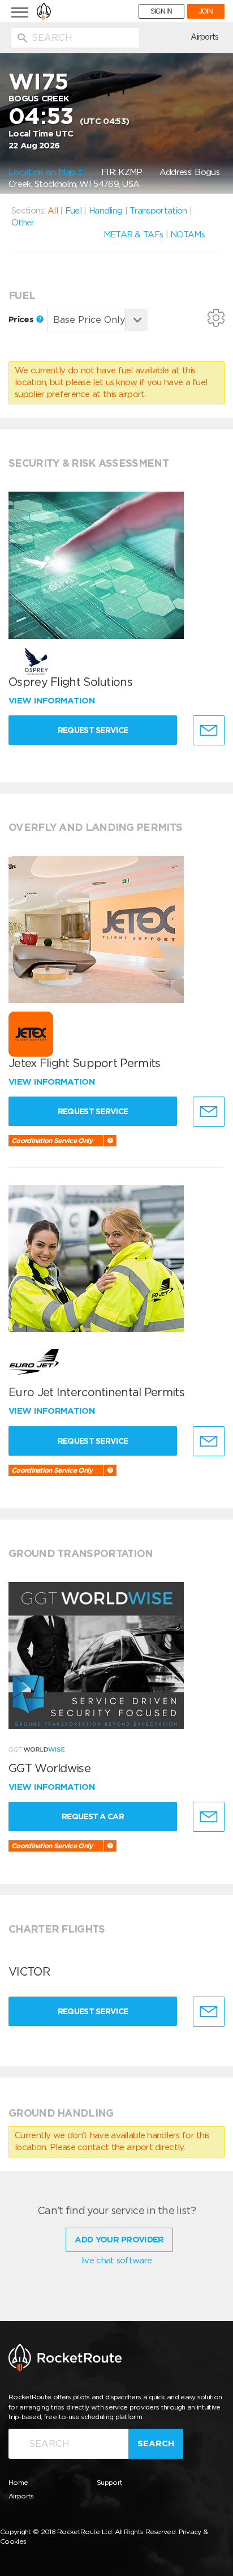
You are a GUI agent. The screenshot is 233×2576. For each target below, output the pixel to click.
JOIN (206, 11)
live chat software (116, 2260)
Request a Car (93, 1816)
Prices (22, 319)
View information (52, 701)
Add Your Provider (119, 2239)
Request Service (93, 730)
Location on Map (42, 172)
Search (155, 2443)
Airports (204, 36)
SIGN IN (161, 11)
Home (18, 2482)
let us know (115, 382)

__________

_What the task asks:_ Would you return all of the data above word for word, omitting every picture?

_Your solution:_
You are a GUI agent. The screenshot is 233×2576. For each target below, output the pixel to click.
JOIN (206, 11)
live chat software (116, 2260)
Request a Car (93, 1816)
Prices (22, 319)
View information (52, 701)
Add Your Provider (119, 2239)
Request Service (93, 730)
Location on Map (42, 172)
Search (155, 2443)
Airports (204, 36)
SIGN IN (161, 11)
Home (18, 2482)
let us know (115, 382)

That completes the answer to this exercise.